Sono queste le misure pensate per venire incontro a famiglie e piccole imprese: l’Autorità dell’Energia ha, infatti, dato attuazione alle norme previste nella Legge di Bilancio che puntano a ridurre il fenomeno degli importi non ordinari nelle bollette dei consumatori e che si applicano alle fatture con scadenza successiva al 1° marzo.

LE NOVITA’ – In sostanza, nel caso di fatture di energia elettrica con scadenza successiva al 1° marzo, nel caso in cui l’operatore non abbia fatturato o abbia fatturato un conguaglio per un periodo molto esteso, il cliente avrà quindi diritto a pagare solo gli ultimi 24 mesi.
Dal primo marzo in poi, quindi, nel caso di maxi-conguaglio il fornitore di energia dovrà informare il cliente di questo suo nuovo diritto almeno 10 giorni prima rispetto alla scadenza dei termini di pagamento. Il calcolo dei due anni, invece, parte dal momento in cui i venditori sono obbligati a emettere la fattura, cioè entro 45 giorni dall’ultimo giorno fatturato.
La delibera prevede un’altra fattispecie: il caso in l’operatore, pur avendo già a disposizione le letture, non mandi la fattura di conguaglio al cliente. Se i consumi sono riferiti a un periodo superiore ai due anni, spiega Arera, “il cliente è legittimato a sospendere il pagamento, previo reclamo al venditore e qualora l’Antitrust (Agcom) abbia aperto un procedimento nei confronti di quest’ultimo, e avrà inoltre diritto a ricevere il rimborso dei pagamenti effettuati qualora il procedimento Agcom si concluda con l’accertamento di una violazione”.

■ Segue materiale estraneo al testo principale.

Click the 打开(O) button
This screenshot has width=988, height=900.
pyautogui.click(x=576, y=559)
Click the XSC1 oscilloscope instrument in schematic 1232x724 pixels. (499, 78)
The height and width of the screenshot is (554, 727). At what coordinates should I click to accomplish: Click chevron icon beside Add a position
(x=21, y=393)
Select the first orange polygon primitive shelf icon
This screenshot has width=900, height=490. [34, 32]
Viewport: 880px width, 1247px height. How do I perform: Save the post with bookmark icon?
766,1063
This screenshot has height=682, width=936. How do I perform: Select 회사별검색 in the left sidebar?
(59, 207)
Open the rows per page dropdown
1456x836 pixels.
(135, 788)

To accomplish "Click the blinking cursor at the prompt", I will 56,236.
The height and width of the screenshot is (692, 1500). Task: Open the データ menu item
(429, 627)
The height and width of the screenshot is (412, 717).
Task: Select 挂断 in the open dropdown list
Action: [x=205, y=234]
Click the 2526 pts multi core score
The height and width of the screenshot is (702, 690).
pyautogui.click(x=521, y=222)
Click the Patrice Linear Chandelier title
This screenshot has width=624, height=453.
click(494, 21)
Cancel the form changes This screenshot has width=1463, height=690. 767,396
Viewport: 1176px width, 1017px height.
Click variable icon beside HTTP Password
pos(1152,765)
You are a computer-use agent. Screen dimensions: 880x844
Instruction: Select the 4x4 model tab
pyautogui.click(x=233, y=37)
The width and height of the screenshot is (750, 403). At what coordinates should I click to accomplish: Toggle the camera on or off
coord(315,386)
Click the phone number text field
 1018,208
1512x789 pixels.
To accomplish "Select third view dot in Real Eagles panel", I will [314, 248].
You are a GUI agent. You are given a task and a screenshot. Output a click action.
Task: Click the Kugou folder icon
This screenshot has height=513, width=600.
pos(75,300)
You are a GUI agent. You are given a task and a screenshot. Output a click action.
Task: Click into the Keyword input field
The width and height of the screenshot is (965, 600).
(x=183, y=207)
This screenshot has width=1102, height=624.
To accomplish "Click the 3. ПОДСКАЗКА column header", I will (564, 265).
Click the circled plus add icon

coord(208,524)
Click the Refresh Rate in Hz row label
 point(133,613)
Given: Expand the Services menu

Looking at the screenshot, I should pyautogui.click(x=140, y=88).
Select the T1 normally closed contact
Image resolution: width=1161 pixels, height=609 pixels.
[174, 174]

PIU’ TUTELA PER FAMIGLIE E PICCOLE IMPRESE – Famiglie e piccole imprese in questo modo saranno maggiormente protette dal rischio di dover pagare le cosiddette “maxibollette”, cioè importi di entità molto superiore al consueto, derivanti da rilevanti ritardi dei venditori (ad esempio blocco di fatturazione), rettifiche del dato di misura precedentemente fornito dal distributore e utilizzato per fatturare o perduranti mancate letture del contatore da parte dei distributori, laddove tale assenza non sia riconducibile alla condotta del cliente finale.